これは総務省が求めていることであり、特に、総務省から無償で電波を割り当てられている既存キャリアについては、その線に沿って環境を整えなければならないんです。これは記事になってますのでリンクしておきます。
この記事中でも「iPhoneは微妙」と言及がありますが、iPhoneはソフトの部分がオープンになっているだけ。ソフトウェア公開の場が限られ、公開までの厳しい審査の過程などを聞くに「オープンっぽくなっているだけ」と言いたくなります。所詮はアップルのための「ガラパゴスシステム」ということです。
利用者の観点からも、まったくもって迷惑な意味不明な制限、つまり
- バッテリーの交換が容易ではない
デザインでユーザビリティを犠牲にするのはデザイナーの怠慢では?
- SDカード(外部メモリ)が使えない
容量が足りなくなった=買い換え、にしたいんでしょ?
- マルチタスクではない
これ、本当になぜ?
- ブラウザでFlashが走らない
そんなに勝手にアプリ(ゲーム)を作られることが嫌か
- 各国ローカル事情にハード仕様を合わせる余地がない(ように見える)
誰がなんと言おうと携帯型通信機器へのFelica搭載、つまりおサイフケータイは便利なんです
については、アップルのガラパゴスシステムゆえに許され、(広い意味で)その維持のためと思われる制限ですね。

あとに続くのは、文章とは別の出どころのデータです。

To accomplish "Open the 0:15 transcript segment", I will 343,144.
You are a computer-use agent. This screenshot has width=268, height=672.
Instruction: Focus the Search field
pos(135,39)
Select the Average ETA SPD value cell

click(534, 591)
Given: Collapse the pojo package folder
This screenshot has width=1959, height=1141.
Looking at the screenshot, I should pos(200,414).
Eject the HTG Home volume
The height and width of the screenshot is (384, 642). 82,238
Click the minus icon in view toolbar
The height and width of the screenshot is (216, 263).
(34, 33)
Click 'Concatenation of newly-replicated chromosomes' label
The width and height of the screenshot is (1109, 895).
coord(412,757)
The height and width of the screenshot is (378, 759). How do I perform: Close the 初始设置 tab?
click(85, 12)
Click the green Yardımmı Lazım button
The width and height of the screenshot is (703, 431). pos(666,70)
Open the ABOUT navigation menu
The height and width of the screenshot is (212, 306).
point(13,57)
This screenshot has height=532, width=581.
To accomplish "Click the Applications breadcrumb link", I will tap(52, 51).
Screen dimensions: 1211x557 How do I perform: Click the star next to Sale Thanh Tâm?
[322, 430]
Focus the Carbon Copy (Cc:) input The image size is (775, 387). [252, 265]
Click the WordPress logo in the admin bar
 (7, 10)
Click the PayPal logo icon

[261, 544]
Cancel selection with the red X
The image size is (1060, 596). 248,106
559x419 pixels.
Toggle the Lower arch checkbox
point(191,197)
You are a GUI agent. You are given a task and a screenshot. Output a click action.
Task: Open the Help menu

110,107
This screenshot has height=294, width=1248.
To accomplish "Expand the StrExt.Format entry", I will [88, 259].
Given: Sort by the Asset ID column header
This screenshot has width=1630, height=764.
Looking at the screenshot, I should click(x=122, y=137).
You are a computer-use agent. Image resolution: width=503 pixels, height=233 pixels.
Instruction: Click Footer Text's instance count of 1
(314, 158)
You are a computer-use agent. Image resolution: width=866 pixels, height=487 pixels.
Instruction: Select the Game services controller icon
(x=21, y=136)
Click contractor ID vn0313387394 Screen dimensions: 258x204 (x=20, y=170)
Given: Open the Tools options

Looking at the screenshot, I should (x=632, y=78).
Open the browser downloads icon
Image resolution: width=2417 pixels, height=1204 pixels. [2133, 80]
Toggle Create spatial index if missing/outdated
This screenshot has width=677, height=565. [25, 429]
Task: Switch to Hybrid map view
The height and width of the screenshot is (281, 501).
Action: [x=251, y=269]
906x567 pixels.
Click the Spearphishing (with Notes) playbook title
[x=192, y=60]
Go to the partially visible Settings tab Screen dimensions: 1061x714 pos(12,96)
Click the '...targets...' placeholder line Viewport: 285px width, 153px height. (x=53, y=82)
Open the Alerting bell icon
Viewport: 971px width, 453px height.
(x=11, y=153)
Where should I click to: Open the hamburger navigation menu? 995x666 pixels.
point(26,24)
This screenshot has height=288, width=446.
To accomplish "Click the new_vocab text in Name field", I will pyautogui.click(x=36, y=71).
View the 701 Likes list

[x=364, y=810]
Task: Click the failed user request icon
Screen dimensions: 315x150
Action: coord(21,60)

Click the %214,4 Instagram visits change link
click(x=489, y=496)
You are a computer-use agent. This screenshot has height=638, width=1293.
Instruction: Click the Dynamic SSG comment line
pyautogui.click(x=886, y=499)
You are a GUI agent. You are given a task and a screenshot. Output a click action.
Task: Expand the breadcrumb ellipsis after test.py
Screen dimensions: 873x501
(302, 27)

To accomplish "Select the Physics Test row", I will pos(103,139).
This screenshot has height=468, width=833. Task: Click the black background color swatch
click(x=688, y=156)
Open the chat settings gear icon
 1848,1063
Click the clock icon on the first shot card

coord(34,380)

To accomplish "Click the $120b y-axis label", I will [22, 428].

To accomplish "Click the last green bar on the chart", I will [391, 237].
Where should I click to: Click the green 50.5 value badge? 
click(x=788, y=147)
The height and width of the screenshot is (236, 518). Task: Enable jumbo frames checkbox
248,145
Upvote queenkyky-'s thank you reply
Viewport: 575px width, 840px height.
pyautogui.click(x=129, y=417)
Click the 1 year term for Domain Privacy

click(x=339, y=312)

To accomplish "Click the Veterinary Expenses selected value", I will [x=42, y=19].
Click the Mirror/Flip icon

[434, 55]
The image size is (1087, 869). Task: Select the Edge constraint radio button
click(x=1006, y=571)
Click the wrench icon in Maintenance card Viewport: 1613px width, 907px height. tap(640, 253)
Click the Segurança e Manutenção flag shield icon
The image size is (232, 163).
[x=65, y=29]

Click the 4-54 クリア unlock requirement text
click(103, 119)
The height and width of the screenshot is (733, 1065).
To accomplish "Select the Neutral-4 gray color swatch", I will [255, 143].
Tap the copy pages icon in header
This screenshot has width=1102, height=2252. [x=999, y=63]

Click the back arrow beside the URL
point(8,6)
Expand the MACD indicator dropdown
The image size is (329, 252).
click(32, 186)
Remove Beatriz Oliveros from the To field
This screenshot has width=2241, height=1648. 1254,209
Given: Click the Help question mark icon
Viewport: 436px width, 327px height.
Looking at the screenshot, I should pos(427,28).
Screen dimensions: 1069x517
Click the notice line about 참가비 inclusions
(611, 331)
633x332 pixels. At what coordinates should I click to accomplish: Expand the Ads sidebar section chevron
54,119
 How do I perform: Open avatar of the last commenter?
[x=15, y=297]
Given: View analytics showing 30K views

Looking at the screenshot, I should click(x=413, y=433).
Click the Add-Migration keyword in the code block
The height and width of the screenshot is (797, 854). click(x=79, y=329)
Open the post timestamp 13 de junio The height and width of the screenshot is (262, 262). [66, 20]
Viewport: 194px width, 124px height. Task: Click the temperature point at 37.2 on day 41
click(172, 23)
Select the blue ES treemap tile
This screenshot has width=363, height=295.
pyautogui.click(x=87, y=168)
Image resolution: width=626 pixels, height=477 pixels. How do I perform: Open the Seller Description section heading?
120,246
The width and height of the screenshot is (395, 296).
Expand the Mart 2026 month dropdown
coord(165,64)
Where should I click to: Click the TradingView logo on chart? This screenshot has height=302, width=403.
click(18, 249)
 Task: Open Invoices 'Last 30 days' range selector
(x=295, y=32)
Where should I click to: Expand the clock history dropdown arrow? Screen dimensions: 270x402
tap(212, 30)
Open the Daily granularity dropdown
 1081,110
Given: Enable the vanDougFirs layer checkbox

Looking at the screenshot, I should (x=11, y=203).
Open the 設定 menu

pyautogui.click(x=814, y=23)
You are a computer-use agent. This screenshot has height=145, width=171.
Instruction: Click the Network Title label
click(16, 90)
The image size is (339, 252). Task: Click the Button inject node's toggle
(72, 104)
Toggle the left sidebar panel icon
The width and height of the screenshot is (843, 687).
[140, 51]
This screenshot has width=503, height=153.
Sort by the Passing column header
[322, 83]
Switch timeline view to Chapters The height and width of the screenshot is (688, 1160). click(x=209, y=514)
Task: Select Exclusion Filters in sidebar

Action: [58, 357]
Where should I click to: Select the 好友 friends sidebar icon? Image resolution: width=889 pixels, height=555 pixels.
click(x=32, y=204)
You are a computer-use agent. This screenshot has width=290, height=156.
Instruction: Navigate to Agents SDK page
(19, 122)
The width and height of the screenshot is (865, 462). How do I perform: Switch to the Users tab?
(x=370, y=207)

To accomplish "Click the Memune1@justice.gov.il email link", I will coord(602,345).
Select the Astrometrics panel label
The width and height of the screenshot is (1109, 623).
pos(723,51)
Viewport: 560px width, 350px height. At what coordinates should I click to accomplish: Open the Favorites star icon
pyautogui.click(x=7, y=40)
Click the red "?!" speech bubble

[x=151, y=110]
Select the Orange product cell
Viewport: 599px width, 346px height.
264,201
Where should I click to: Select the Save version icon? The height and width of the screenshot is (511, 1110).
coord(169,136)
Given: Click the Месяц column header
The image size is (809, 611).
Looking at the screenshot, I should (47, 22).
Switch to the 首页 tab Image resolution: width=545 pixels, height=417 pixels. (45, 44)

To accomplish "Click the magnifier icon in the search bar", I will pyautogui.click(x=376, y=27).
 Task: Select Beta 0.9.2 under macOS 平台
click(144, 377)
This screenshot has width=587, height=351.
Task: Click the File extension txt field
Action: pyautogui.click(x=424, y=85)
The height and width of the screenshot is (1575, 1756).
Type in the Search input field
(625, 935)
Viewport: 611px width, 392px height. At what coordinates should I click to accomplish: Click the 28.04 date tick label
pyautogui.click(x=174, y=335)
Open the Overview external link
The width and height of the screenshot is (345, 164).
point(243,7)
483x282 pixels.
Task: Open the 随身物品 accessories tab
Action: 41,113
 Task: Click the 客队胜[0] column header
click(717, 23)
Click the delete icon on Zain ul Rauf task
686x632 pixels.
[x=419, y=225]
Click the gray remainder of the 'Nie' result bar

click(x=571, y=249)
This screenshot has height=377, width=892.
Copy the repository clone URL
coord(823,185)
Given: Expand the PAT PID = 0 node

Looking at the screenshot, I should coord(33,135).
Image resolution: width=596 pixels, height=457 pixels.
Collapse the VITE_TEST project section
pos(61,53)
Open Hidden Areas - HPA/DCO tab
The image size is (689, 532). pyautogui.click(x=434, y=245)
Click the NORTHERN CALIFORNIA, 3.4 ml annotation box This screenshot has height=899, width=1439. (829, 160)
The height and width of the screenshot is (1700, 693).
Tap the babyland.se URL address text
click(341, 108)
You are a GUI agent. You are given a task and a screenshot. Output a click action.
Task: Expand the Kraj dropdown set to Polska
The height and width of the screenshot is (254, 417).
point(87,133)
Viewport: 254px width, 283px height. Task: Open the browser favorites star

「1994年と似ている」という鋭い分析があります。たぶん気づいている人は多いでしょうが、
- iPhoneがmac
- androidがWindows
- 既存ガラケーがPC98やFMTOWNS(FM-Rって言った方がいいの?)
というわけだ。すなわち、
- 普及度は高いし評価が高いが閉鎖的で高価なmac=iPhone
- まだこれからだが自由で便利で安くなる可能性が高いWindows=android
- 消え去り「Windowsエコシステム」の中にわずかに名前だけを残すPC98等=既存ガラケー
ということ。
アップルが抜本的にやり方を変えない限り、iPhoneは終了。ソフトバンクが必死の形相で安売りをしているだけでは、ジリ貧ですよ。
iPhoneじゃなきゃダメ?
という状況ってこれからはほとんどなくなりますよ。昨日、この本(好意的ではないのでアフィリエイトリンクはしません)をパラパラと立ち読みしたんですが、別にiPhoneでなければ実現できないことは見当たらなかった。今現在はそうでだとしても。
android側でソフトウェアの開発が進めばすぐにできることですし、evernoteやdropbox等のサービスは間違いなくiPhoneと同等レベルに持って行きます。androidはMSじゃなく、Googleですから。
Xperia
こちらで紹介されている通り、開発中とされるアプリはかなり洗練された物です。iPhoneのおかげで「ウケるソフト」はかなり分かっているので、既にソフトウェアを持っているベンダは優先順位をつけやすい。ソフトウェアの供給プラットフォームを立ち上げたdocomoやbiglobeがアップルよりずっと「話が分かる」ことは間違いなく、iPhoneへ供給されている魅力的なソフトウェアが短期間に揃うことは十分考えられます。
auユーザにとって残念なのは、関係者のスマートフォンの現状認識に関する正気を疑う発言や機器仕様から予想されたことではありますが、Xperia X10と呼ばれたこの機種が、docomoからのリリースになってしまったこと。真剣に乗り換えを検討中。
10年以上の長期ユーザなのに、auがさほどメリットを提供してくれないところも失望の種。比較的私は心情や温情、忠誠心といった部分に重きを置くのですが、これでは悲しい。新規、若年層ユーザが重要なのは理解できますが、それならばいちユーザとしても冷徹にメリデメリを計算するだけ、です。